Each line in the material below, starting at the one that contains "Click the 24HourRetention copy window icon" and ending at the one that contains "The height and width of the screenshot is (800, 1280).", should be repeated exactly; the pictures should not.

====== Record excerpts

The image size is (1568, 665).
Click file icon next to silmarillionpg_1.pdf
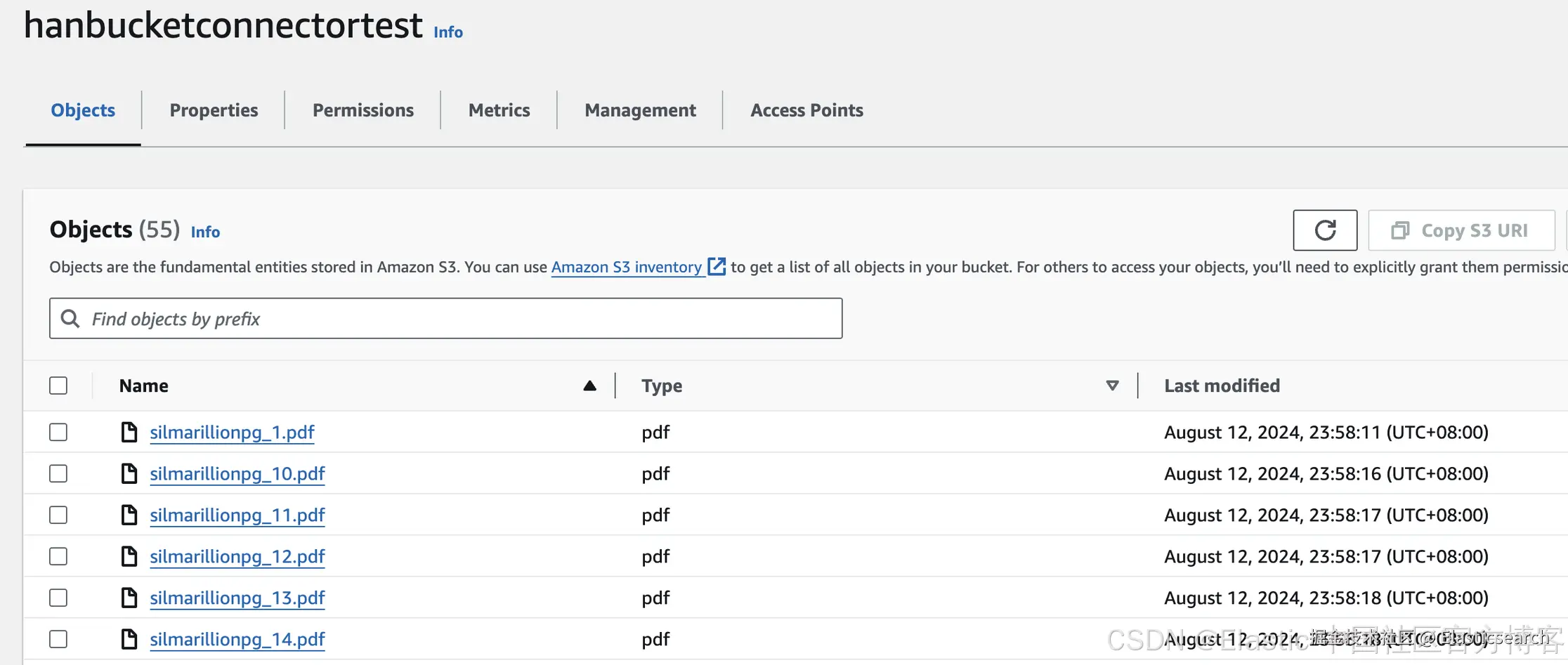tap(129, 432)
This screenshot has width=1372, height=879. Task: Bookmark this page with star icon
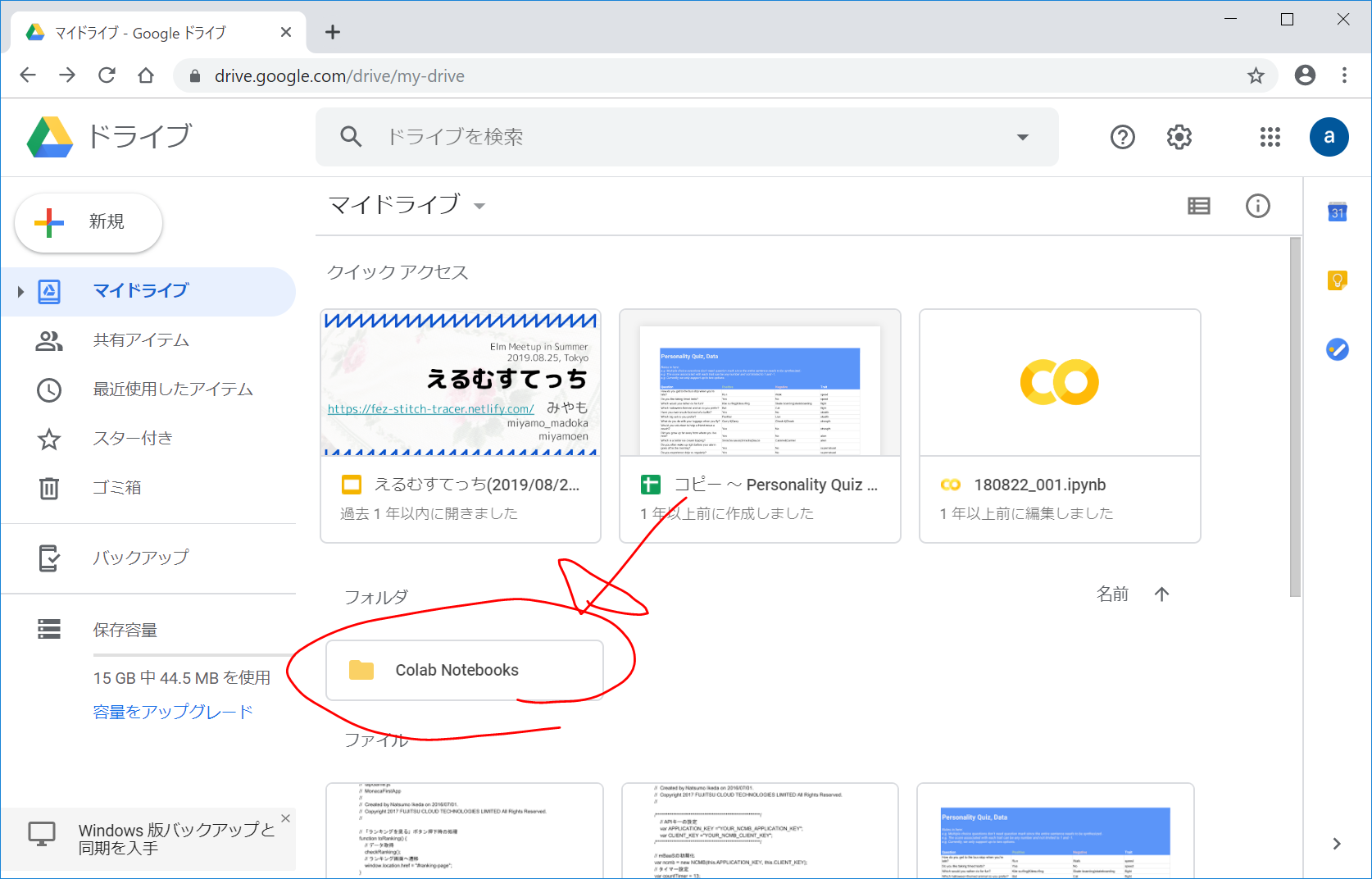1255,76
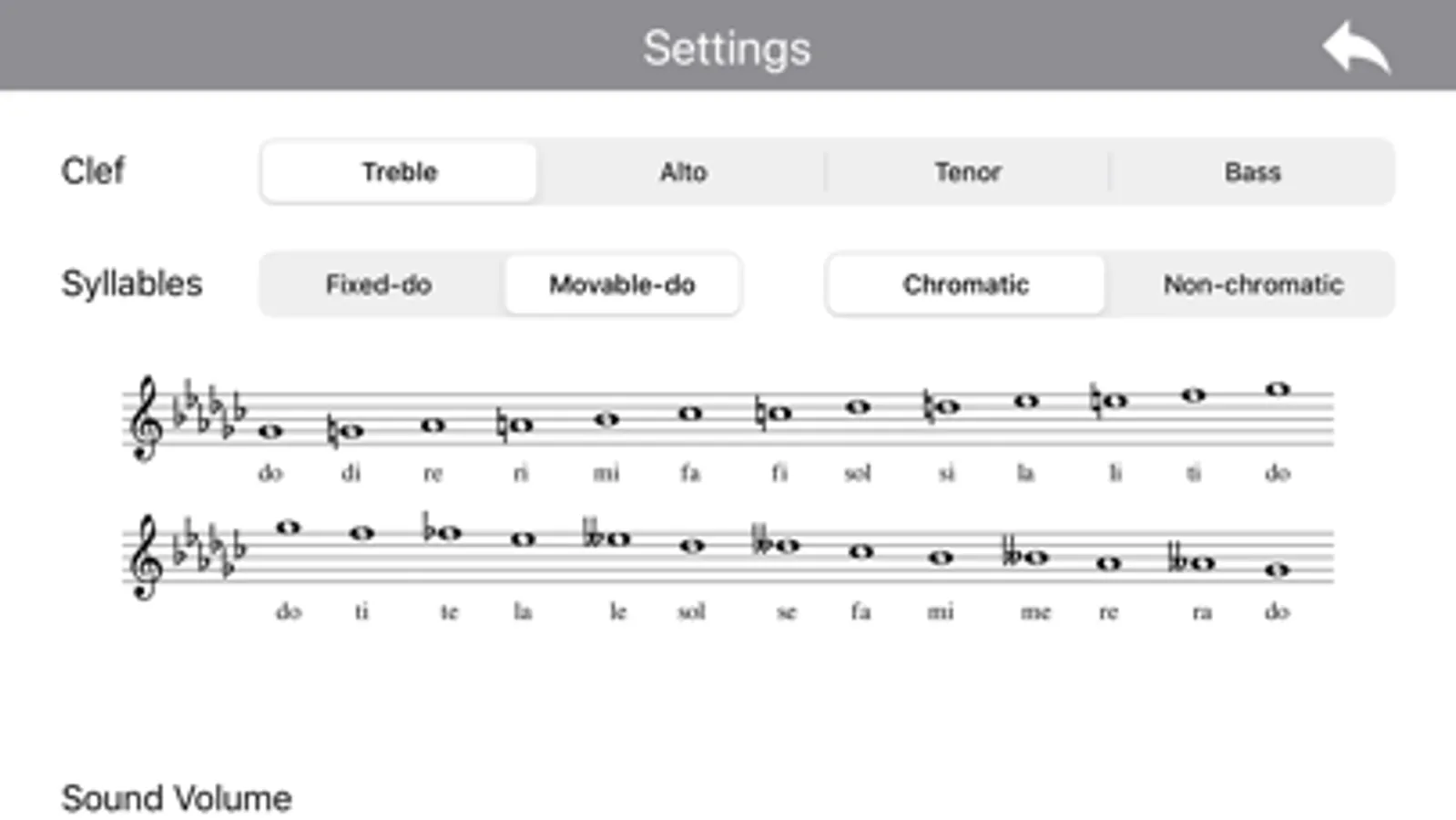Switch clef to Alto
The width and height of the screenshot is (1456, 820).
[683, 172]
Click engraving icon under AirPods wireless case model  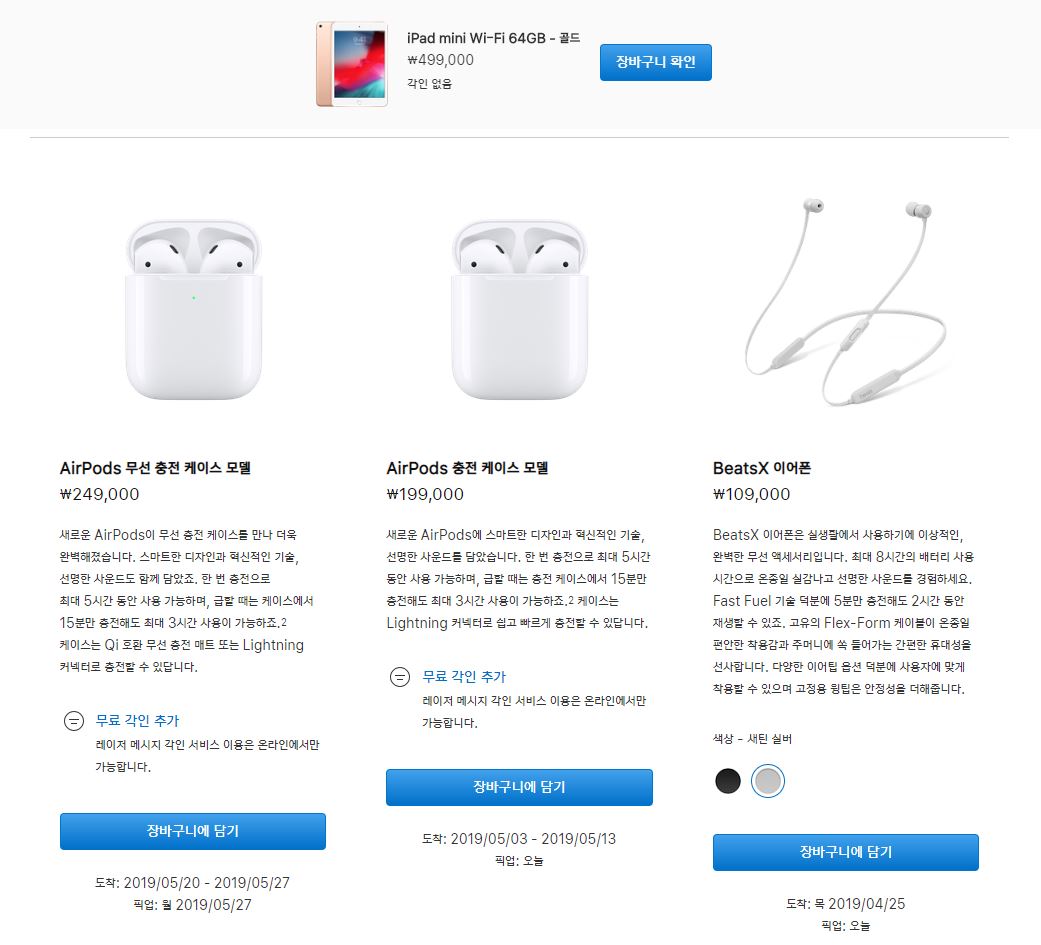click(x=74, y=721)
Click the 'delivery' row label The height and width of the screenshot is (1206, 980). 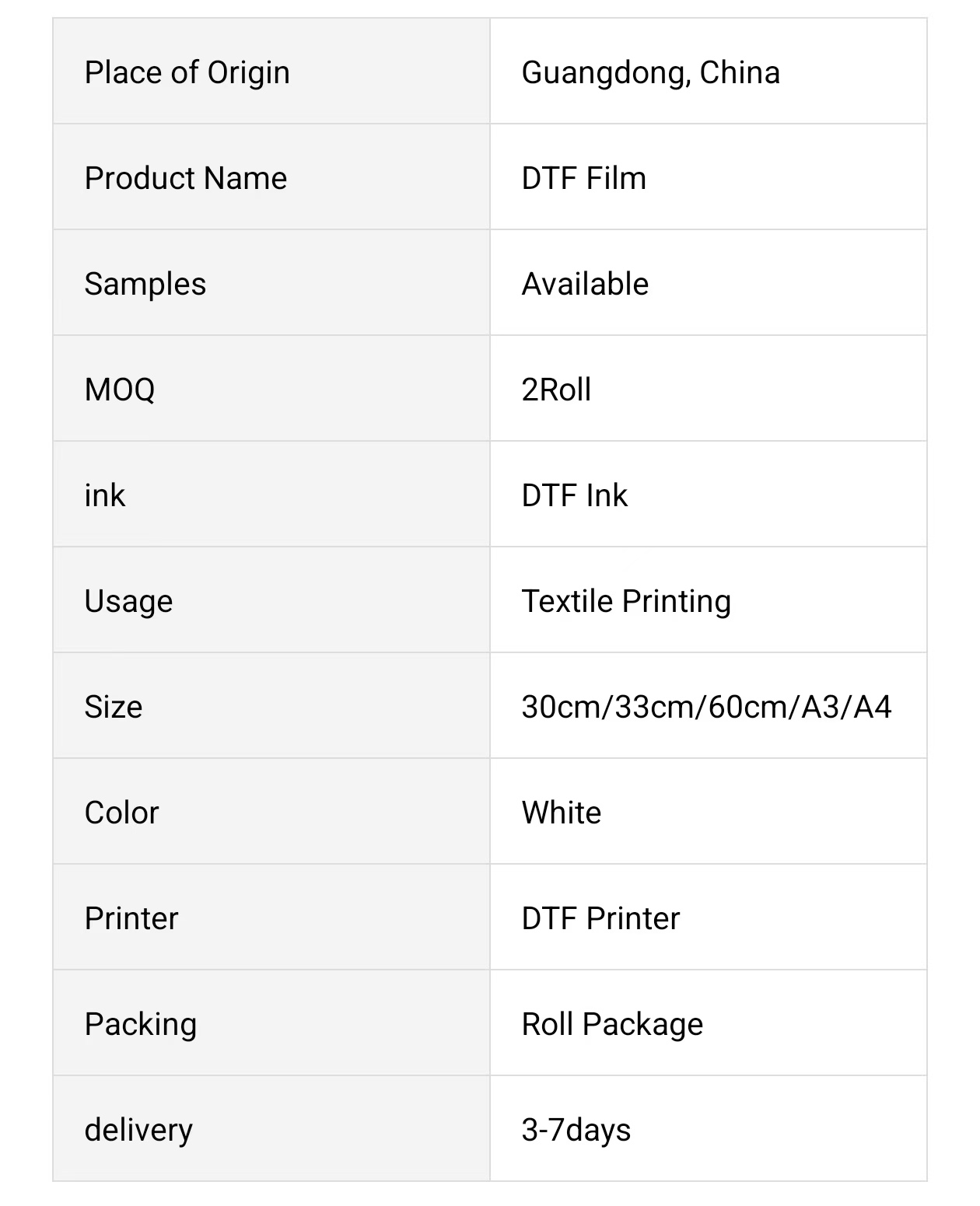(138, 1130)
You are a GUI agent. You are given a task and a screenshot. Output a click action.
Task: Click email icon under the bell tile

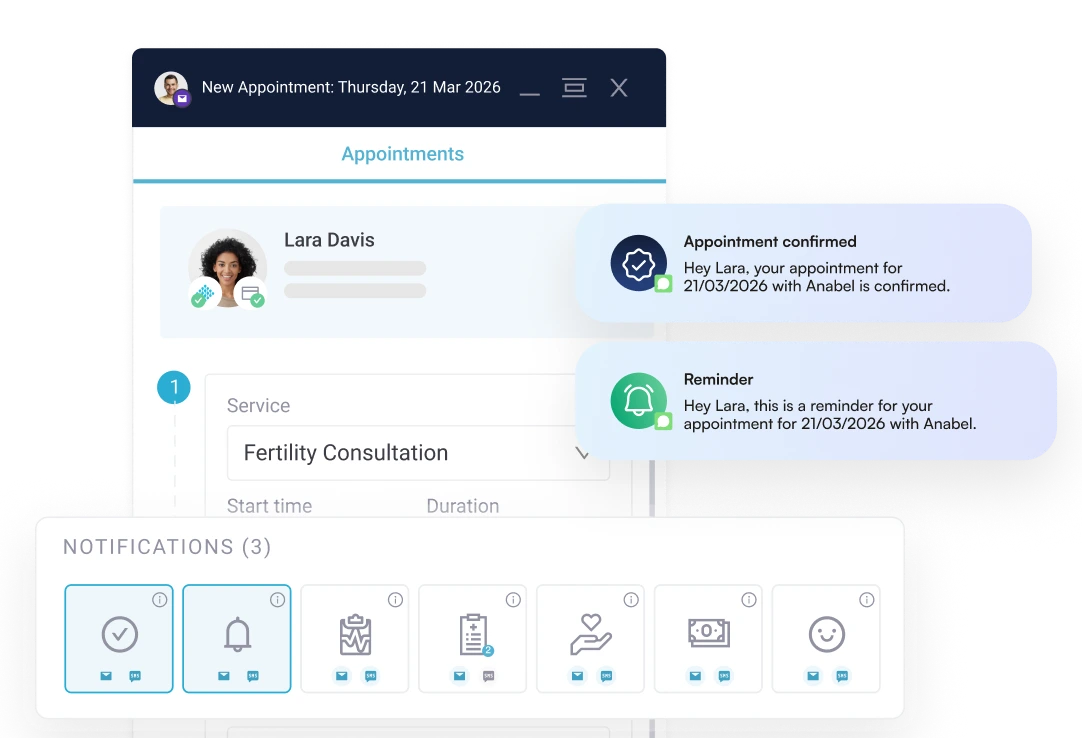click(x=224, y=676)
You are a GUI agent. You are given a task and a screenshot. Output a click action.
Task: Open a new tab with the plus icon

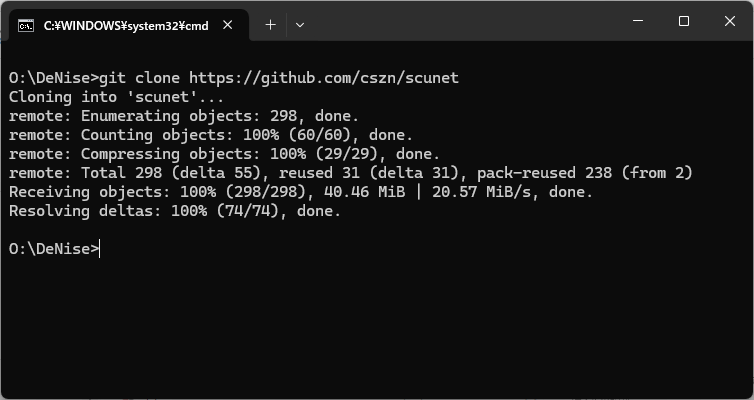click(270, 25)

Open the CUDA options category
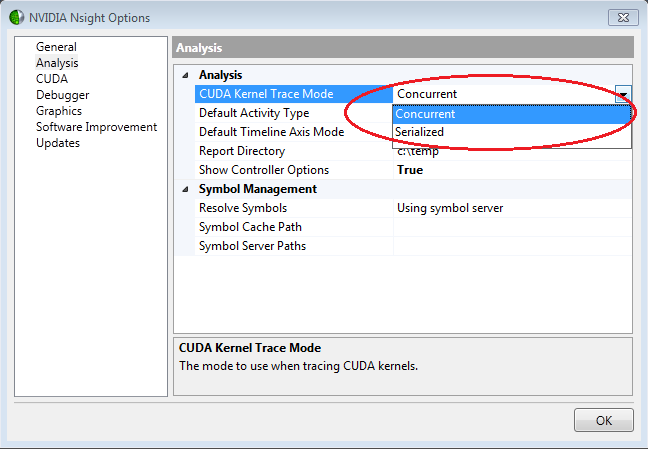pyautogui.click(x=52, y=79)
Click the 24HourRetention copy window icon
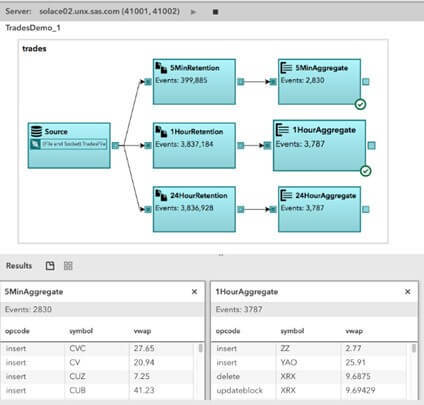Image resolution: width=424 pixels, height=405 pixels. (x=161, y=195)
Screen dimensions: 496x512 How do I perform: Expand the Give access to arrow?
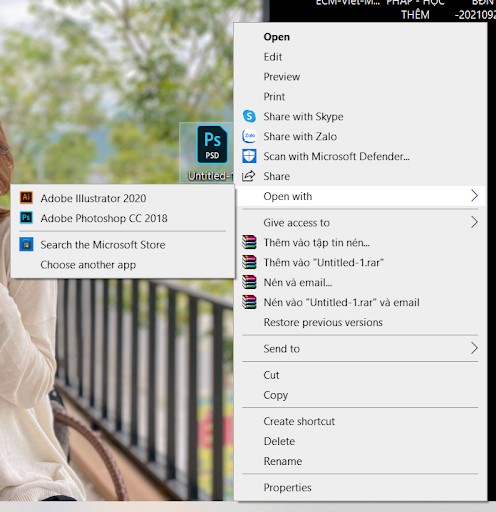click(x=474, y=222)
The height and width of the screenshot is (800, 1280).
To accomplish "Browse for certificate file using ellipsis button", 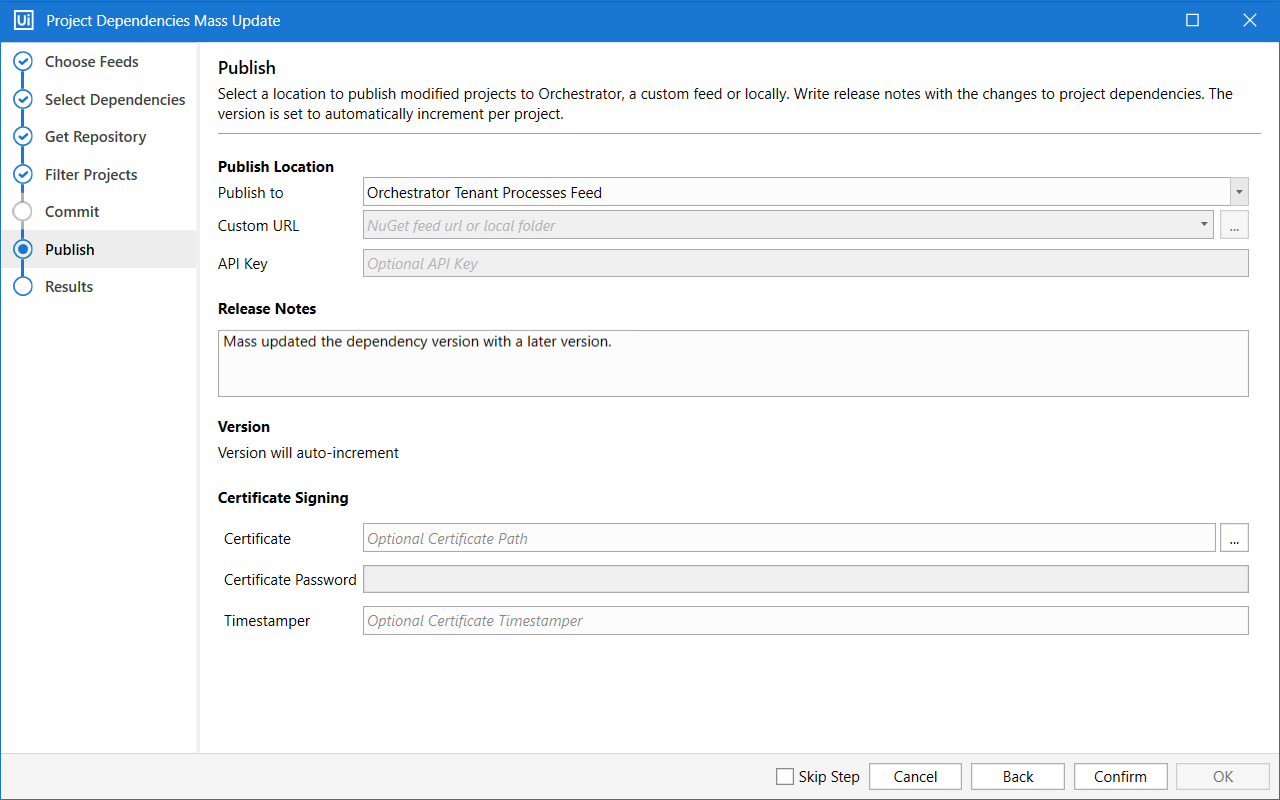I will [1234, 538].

============

**Answer box**
Click the 24HourRetention copy window icon
Image resolution: width=424 pixels, height=405 pixels. (x=161, y=195)
Screen dimensions: 496x512 How do I perform: Expand the Give access to arrow?
click(x=474, y=222)
The height and width of the screenshot is (800, 1280).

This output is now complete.